Manchmal frage ich mich, welches Fortbewegungsmittel Jesus wohl heute wählen würde. Die U-Bahn vielleicht. Neulich sah ich morgens in der U-Bahnstation einen Mann, Managertyp, guter Anzug, schicke Schuhe, Laptoptasche … sehr cool. Also eigentlich. Gleichzeitig trug er seine kleine Tochter in einem rosa Schneeanzug auf dem einen Arm, eine quietschrosa Wickeltasche über der Schulter und ein riesiges weißes Glitzereinhorn. Beim Anblick dieses Ensembles in Pink musste nicht nur ich grinsen. Aber dann habe ich mir vorgestellt, wie Jesus sich neben diesen Vater stellt, die rutschende Wickeltasche zurechtschiebt, das Stofftier festhält und dem Kind zulächelt. „Komm,“ sagt er zu dem Vater, „lass sie ruhig lachen, du machst einen guten Job. Wir steigen jetzt einfach zusammen ein.
================================
== GESTELLTE AUFGABE A ==
Aktualisiere die Einträge vom Anfang bis einschließlich der Zeile mit „click(x=887, y=215)“, indem du „Pescara“ durch „Genua“ ersetzt. Alles andere bleibt unverändert.
Der Textauszug und die Einträge haben nichts miteinander zu tun.
================================
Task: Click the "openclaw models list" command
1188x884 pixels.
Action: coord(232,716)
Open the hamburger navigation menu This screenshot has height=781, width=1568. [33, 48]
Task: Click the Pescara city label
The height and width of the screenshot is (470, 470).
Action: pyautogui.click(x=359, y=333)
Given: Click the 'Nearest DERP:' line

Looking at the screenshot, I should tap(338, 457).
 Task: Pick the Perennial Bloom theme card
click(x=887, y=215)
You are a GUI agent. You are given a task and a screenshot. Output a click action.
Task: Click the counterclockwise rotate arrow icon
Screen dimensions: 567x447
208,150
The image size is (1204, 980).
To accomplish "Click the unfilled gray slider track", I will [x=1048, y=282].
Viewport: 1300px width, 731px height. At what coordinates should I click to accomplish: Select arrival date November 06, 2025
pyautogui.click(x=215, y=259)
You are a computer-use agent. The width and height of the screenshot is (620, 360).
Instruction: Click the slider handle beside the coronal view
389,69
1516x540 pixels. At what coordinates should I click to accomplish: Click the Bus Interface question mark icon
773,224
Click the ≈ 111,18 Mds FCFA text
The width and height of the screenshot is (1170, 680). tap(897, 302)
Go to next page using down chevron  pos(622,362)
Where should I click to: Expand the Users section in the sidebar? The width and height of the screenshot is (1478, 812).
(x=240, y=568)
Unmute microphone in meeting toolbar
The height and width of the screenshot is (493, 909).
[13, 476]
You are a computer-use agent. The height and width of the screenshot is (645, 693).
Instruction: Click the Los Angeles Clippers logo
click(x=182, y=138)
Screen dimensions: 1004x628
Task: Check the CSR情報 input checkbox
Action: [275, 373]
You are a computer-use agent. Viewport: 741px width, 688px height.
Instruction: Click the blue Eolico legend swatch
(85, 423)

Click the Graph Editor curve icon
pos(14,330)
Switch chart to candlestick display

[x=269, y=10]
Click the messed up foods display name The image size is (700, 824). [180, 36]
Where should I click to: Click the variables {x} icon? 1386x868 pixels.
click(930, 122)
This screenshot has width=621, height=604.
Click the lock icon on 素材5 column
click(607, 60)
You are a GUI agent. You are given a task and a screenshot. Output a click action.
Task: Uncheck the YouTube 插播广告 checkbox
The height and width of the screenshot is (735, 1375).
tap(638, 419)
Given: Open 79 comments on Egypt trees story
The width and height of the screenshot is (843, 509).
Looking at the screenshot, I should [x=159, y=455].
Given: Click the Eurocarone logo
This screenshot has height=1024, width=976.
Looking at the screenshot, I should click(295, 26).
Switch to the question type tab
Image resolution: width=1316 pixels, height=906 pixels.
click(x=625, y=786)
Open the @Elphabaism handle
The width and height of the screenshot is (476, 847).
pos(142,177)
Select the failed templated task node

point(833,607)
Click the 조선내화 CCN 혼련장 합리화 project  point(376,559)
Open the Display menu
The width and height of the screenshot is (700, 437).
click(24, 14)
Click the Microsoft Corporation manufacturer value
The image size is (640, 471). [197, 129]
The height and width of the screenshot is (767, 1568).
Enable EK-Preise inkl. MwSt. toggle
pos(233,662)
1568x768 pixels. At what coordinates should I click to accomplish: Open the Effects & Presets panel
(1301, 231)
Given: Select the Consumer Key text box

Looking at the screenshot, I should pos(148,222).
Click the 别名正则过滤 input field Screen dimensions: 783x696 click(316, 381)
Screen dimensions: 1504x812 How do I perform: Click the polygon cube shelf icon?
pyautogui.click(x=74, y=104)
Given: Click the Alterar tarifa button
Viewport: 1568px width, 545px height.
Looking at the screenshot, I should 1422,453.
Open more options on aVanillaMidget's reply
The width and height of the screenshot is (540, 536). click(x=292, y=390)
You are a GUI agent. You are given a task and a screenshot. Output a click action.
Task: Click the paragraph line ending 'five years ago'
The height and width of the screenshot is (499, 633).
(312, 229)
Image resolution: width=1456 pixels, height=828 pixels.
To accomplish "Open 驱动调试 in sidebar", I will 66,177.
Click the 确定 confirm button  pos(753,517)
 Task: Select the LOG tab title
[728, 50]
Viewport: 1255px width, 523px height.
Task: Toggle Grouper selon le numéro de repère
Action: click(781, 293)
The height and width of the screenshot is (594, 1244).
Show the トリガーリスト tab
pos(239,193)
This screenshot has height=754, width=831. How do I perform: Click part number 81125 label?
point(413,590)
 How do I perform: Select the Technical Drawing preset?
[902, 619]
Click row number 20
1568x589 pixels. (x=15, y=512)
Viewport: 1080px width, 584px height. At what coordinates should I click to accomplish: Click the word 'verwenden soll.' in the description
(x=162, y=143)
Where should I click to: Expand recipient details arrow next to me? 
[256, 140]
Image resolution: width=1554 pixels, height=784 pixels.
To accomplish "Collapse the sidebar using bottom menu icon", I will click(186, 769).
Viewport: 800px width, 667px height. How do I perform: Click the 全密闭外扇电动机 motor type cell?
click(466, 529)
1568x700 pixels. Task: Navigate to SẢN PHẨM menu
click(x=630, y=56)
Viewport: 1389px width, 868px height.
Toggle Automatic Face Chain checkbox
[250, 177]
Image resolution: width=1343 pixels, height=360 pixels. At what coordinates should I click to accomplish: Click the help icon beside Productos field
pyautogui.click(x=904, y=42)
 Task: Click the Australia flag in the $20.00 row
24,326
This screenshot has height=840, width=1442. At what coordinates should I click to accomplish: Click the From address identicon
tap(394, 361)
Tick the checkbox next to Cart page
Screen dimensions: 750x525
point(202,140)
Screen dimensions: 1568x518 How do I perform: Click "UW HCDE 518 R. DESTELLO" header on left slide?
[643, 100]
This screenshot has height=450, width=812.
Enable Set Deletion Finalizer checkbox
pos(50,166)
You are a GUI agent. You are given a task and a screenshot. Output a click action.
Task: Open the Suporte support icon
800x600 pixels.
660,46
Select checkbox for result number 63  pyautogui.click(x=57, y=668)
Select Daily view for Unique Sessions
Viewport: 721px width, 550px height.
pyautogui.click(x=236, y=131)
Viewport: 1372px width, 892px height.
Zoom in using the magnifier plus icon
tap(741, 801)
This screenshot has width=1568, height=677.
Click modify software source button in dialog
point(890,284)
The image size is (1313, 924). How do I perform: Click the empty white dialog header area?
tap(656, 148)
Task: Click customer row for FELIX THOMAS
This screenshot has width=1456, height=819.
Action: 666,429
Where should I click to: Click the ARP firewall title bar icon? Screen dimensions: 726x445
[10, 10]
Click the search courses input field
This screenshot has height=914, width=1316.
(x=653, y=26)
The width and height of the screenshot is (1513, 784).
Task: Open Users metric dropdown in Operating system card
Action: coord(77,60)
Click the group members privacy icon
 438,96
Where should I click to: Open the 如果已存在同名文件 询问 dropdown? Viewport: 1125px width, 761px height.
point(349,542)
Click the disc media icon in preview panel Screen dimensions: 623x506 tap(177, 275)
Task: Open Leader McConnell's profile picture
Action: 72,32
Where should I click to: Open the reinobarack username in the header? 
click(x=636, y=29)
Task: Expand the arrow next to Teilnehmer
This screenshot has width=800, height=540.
================================
== GESTELLTE AUFGABE B ==
Zähle alles auf, was der Vater laut Textauszug in dem Satz trägt, der mit „Gleichzeitig“ beginnt.

== ANTWORT A ==
Task: Click the "openclaw models list" command
1188x884 pixels.
Action: coord(232,716)
Open the hamburger navigation menu This screenshot has height=781, width=1568. [33, 48]
Task: Click the Genua city label
The height and width of the screenshot is (470, 470).
Action: pyautogui.click(x=359, y=333)
Given: Click the 'Nearest DERP:' line

Looking at the screenshot, I should tap(338, 457).
 Task: Pick the Perennial Bloom theme card
click(x=887, y=215)

== ANTWORT B ==
- seine kleine Tochter in einem rosa Schneeanzug
- eine quietschrosa Wickeltasche
- ein riesiges weißes Glitzereinhorn